As a part of our series about “Optimal Performance Before High Pressure Moments”, I had the pleasure of interviewing Allen Kerr.

Allen Kerr is the Senior Executive Vice President of Regulatory Affairs at OneShare Health, a non-profit Christian Health Care Sharing Ministry located in Irving, TX. Prior to joining OneShare, Mr. Kerr served as the State of Arkansas’s 23rd State Insurance Commissioner and was an elected member in the Arkansas House of Representatives, District 32, in Little Rock, AR.

In addition to his tenured career in state politics, Mr. Kerr brings to his current position over three decades of experience in insurance and financial services. In 1981, he opened the Allen Kerr Insurance Agency, and, by its first year of business, it was ranked Number One in production in a district of 40 established agencies.

Today, as the SEVP of Regulatory Affairs at OneShare Health, Mr. Kerr’s duties include navigating the regulatory industry as it affects OneShare and its Members. As a board member, he assists the company in maintaining its goals and ensures it has adequate, well-managed resources at its disposal. Mr. Kerr is an unequivocal asset to OneShare’s Leadership Team.

- **EXERCISE 1**
According to the profile of Allen Kerr, what number State Insurance Commissioner of Arkansas was he?
- **EXERCISE 2**
Reproduce the passage of the Allen Kerr profile from "In addition to" up to and including "40 established agencies.".

- **DATASET EXCERPTS**
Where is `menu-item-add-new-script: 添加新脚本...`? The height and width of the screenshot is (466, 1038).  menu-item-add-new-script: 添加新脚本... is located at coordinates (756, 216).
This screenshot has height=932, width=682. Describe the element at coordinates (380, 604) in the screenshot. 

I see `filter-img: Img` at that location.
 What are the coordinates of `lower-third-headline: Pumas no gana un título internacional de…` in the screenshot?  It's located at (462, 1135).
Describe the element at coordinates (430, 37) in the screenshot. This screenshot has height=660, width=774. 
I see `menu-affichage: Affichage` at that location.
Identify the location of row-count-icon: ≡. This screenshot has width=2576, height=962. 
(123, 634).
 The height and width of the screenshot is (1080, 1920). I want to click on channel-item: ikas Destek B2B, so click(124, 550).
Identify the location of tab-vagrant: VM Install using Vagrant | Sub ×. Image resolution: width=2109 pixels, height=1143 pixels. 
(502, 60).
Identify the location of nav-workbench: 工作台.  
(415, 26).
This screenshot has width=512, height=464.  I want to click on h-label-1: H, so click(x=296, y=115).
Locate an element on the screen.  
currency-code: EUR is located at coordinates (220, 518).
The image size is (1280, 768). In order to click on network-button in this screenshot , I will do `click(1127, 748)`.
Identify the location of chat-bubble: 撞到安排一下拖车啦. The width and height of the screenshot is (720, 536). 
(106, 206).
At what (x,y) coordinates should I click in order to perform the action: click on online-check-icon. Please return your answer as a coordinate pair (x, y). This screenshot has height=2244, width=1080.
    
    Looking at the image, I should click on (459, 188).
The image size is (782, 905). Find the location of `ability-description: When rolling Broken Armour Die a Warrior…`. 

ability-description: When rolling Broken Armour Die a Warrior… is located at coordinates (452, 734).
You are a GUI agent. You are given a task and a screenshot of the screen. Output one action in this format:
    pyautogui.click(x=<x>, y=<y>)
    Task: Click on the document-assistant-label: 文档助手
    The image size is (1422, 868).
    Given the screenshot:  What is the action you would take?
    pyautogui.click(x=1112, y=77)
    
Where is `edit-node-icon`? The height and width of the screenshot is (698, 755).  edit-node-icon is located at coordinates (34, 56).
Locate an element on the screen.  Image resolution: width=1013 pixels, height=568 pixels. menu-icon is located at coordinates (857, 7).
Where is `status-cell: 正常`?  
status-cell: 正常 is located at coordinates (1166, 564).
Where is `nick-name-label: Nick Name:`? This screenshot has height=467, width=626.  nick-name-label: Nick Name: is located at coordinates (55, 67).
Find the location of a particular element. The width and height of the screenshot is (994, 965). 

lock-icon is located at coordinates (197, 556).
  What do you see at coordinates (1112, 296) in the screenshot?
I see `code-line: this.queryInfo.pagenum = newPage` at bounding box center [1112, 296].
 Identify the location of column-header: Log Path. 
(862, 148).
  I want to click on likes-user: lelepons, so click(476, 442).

- **EXPECTED ANSWER 1**
He was the 23rd.

- **EXPECTED ANSWER 2**
In addition to his tenured career in state politics, Mr. Kerr brings to his current position over three decades of experience in insurance and financial services. In 1981, he opened the Allen Kerr Insurance Agency, and, by its first year of business, it was ranked Number One in production in a district of 40 established agencies.